■ REQUIRED WORK:
Transcribe each record exactly. Omit the pictures.

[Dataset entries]

[Start of section]

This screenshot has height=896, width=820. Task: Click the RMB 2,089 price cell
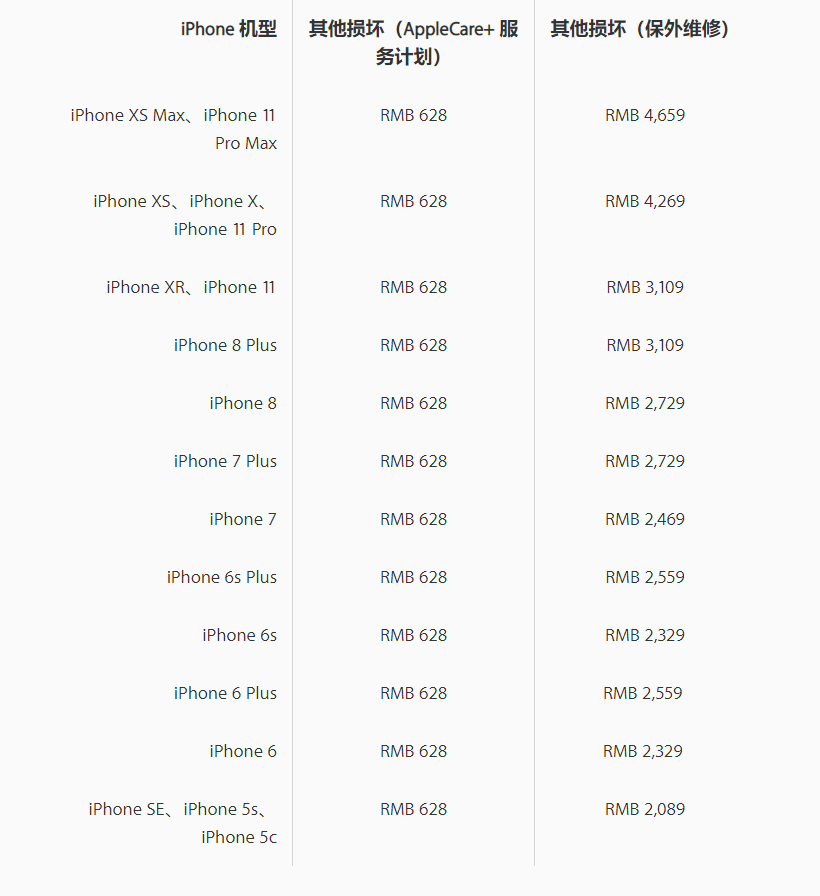(645, 809)
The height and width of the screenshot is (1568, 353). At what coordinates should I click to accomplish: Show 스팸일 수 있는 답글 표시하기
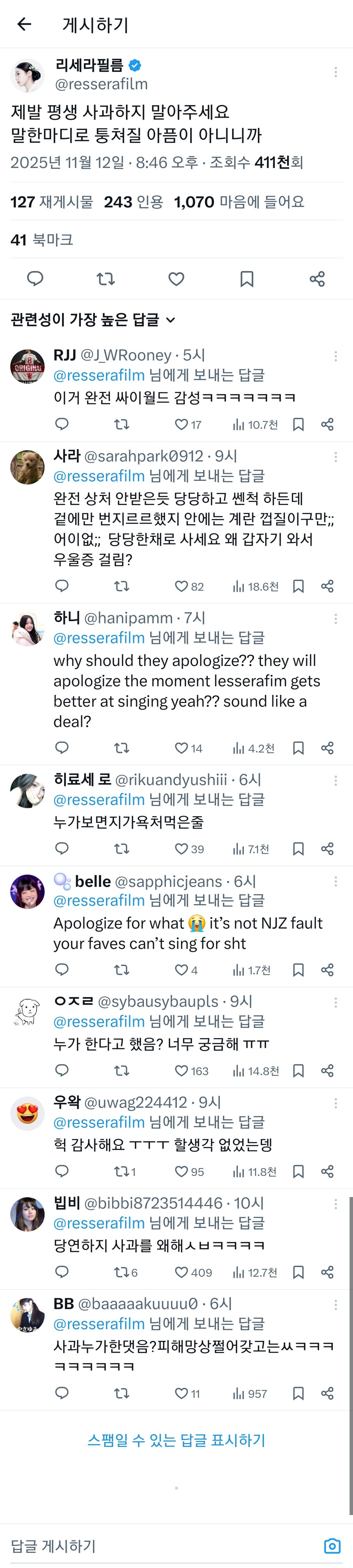[x=176, y=1440]
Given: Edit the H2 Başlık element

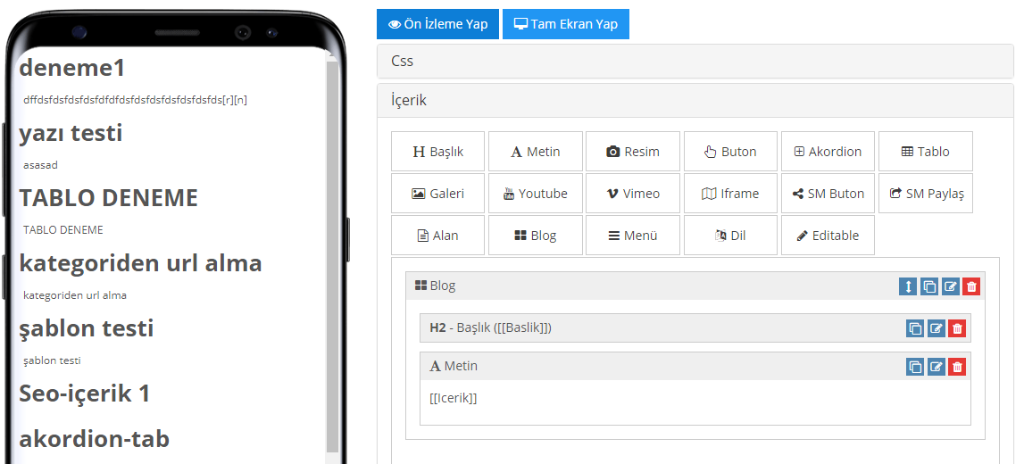Looking at the screenshot, I should [x=936, y=328].
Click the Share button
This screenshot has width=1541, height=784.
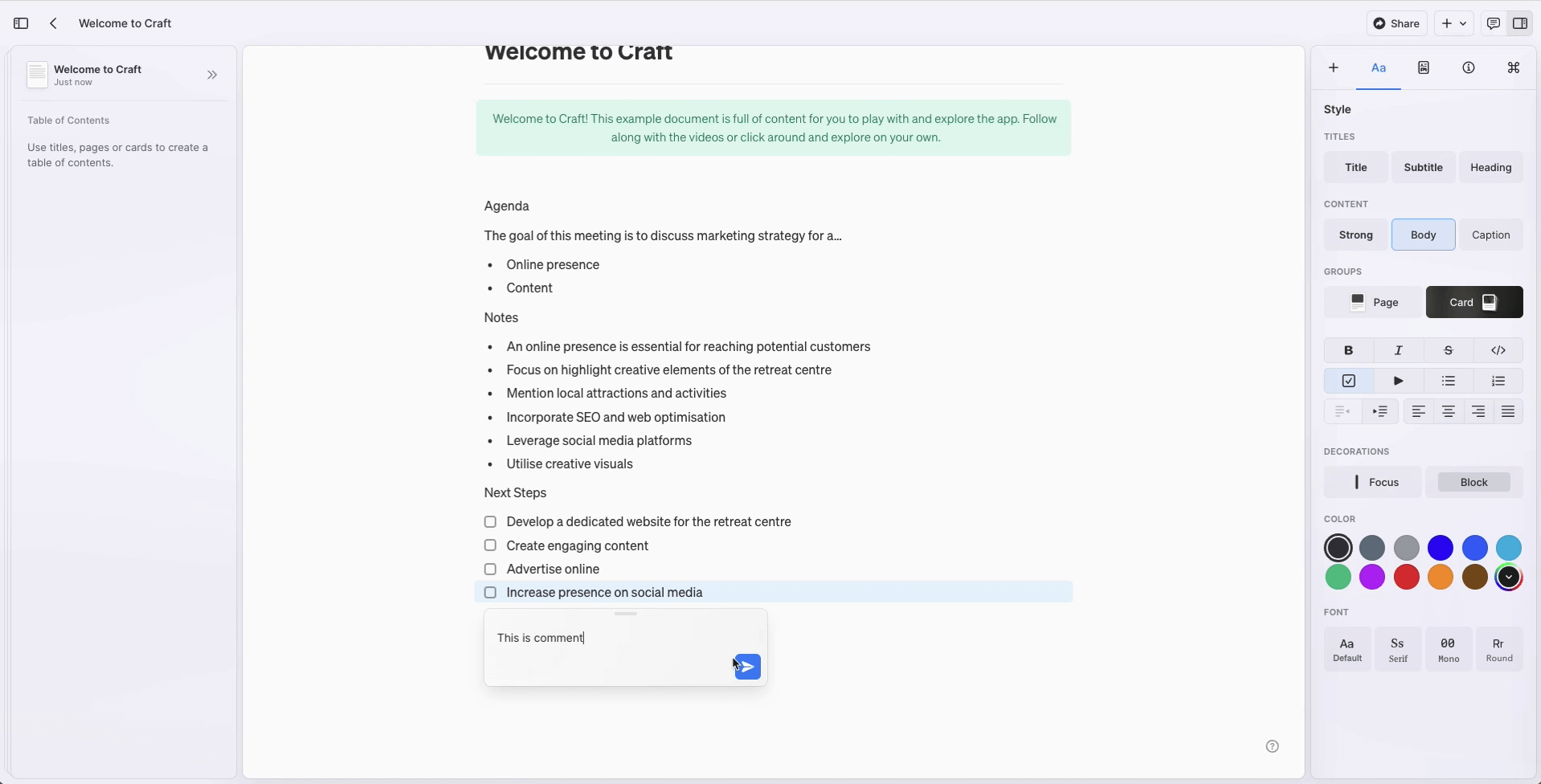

[End of section]

■ RESULT OF THIS EXERCISE:
This screenshot has height=896, width=820. Task: Click the RMB 2,089 price cell
(645, 809)
The height and width of the screenshot is (1568, 353). At what coordinates should I click to accomplish: Show 스팸일 수 있는 답글 표시하기
[x=176, y=1440]
Given: Edit the H2 Başlık element

Looking at the screenshot, I should [x=936, y=328].
Click the Share button
This screenshot has width=1541, height=784.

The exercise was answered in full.